During the 2016 presidential election, Trump famously tweeted a photo of himself eating a “taco bowl” from the kitchen at Trump Tower on Cinco de Mayo. Today, he considered having taco bowls flown down from Trump Tower, but decided to keep up his “bigly presidenty tradition” and cater from Taco Bell instead.

“I’d go with Chipotle, but they’re always full of angry liberal Democrats,” Trump said. “Besides, when people think of authentic Mexican food and diarrhea, first they think of me, and then eventually they think of Taco Bell.”

Mr. Trump said there was a reason that people should be “extra excited” about the Taco Bell luncheon.
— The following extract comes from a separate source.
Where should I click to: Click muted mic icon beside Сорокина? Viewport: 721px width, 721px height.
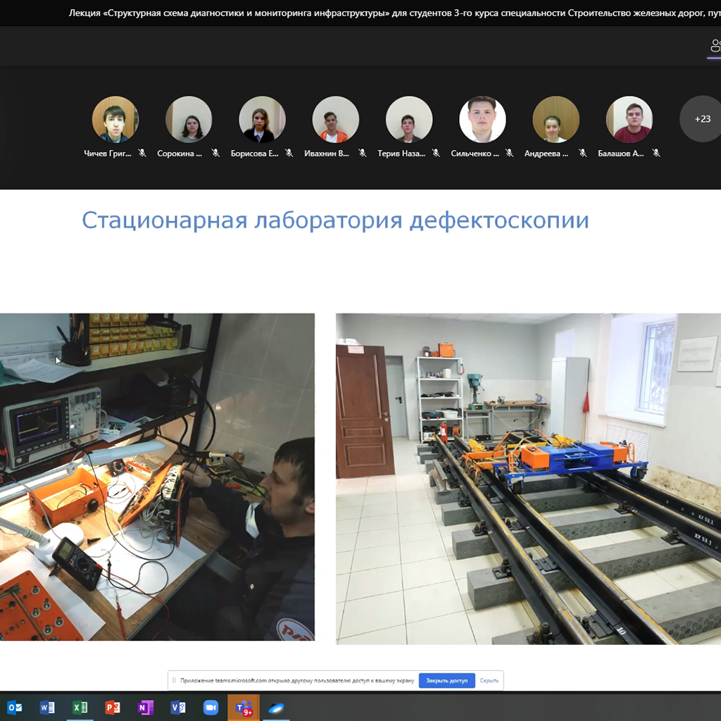215,153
“I’m gonna get Mexico to pay for it,” Trump said. “They’re already used to paying for tacos and stuff, so I think I can just sneak the bill in on top of other taco bills. Bing-bang-boom-presidentin’.”

Guests were treated to piles of soft tacos, crunchy tacos, Mexican pizzas, and nachos. Trump showed up for five minutes, shoveled a handful of taco meat into his big duster coat pockets, and waved goodbye to everyone.

“I have a special meeting with the First Lady that I can’t miss, everyone, so please excuse me,” Trump said. “You do not want to keep Ivanka waiting.”

Writer/comedian James Schlarmann is the founder of The Political Garbage Chute and his work has been featured on The Huffington Post. You can follow James on Facebook and Instagram, but not Twitter because he has a potty mouth.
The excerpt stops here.